Four more African countries, namely Côte d’Ivoire, Liberia, Guinea, and Benin, have signed memoranda of understanding with Morocco and Nigeria to participate in the flagship Nigeria-Morocco gas pipeline project.
The signing took place at the headquarters of the Economic Community of West African States (ECOWAS) in Lagos, Nigeria, in the presence of Amina Benkhadra, the Director-General of the National Office of Hydrocarbons and Mines.
The signing of the new MoUs took place on the sidelines of the steering committee meeting for the Nigeria-Morocco gas pipeline project, attended by representatives of ECOWAS and all the concerned countries.
The four new joining countries bring the total number of states involved in this project to ten, as these agreements are a continuation of the memoranda signed with ECOWAS, Mauritania, Senegal, Gambia, Guinea-Bissau, Sierra Leone, and Ghana last year.
The new MoUs confirm the commitment of the parties to this strategic project, which is expected to enhance the gas resources of African countries and provide a new alternative export route to Europe.
This project is expected to contribute to accelerating access to energy, improving living conditions for the population, and supporting the integration of regional economies.
Amina Benkhadra stated that “the alliance represents a progressive step towards ensuring social and economic development, by ensuring energy security and achieving comprehensive development for Africa by Africans,” according to a press release published by the Nigerian National Oil Corporation (NNPC).
NNPC chief on his part said that the Nigerian Corporation sees this project as an opportunity to monetize Nigeria’s abundant hydrocarbon resources, by expanding access to energy to support economic growth, industrialization, and job creation across the African continent and beyond.
ECOWAs Commissioner for Infrastructure, Energy, and Digitization, Sediko Douka, underscored the importance of the gas pipeline project.
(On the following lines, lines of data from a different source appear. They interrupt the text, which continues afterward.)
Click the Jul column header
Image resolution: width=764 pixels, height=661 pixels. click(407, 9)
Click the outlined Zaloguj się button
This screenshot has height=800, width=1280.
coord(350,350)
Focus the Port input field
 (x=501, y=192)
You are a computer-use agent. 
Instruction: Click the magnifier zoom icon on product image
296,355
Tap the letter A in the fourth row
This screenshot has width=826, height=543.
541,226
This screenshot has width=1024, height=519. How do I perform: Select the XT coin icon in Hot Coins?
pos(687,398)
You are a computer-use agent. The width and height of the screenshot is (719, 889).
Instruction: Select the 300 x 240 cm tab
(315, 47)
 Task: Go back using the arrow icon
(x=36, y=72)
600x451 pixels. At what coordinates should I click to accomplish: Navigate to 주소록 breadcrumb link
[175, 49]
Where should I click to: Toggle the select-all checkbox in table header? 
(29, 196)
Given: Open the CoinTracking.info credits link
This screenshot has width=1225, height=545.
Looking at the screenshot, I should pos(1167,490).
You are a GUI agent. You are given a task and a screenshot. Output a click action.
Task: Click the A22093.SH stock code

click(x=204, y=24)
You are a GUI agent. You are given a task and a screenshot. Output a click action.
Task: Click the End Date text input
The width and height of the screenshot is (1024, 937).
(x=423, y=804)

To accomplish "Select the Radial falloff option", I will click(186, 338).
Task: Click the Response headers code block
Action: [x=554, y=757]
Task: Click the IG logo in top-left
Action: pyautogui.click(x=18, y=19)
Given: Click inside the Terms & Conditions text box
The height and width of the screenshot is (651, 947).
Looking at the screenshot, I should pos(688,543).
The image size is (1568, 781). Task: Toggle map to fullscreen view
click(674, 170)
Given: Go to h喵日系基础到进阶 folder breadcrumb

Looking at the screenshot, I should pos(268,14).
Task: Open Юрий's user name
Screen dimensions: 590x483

It will help enhance electricity production and generation capacity, stimulate industrial and agricultural development, and contribute to achieving the energy transition by using a cleaner source of energy than other fossil fuels, he said.
In a speech in November last year, King Mohammed VI had described the project as “strategic and beneficial to all of West Africa.”
“This is a project for peace, for African economic integration, and for co-development: a project for the present and for future generations,” the King had said.
The pipeline will originate in Nigeria and end in Morocco, passing through eleven countries: Benin, Togo, Ghana, Côte d’Ivoire, Liberia, Sierra Leone, Guinea, Guinea-Bissau, Gambia, Senegal, and Mauritania.
The pipeline is expected to transport nearly 3 billion cubic feet of gas per day along the West African coast to Morocco and Europe, running over 7,000 kilometers, of which 1,672 km crossing Morocco, and will benefit over 400 million people in West Africa.
The Nigeria-Morocco gas pipeline project was announced in 2016 in Abuja by King Mohammed VI and former Nigerian President Muhammadu Buhari.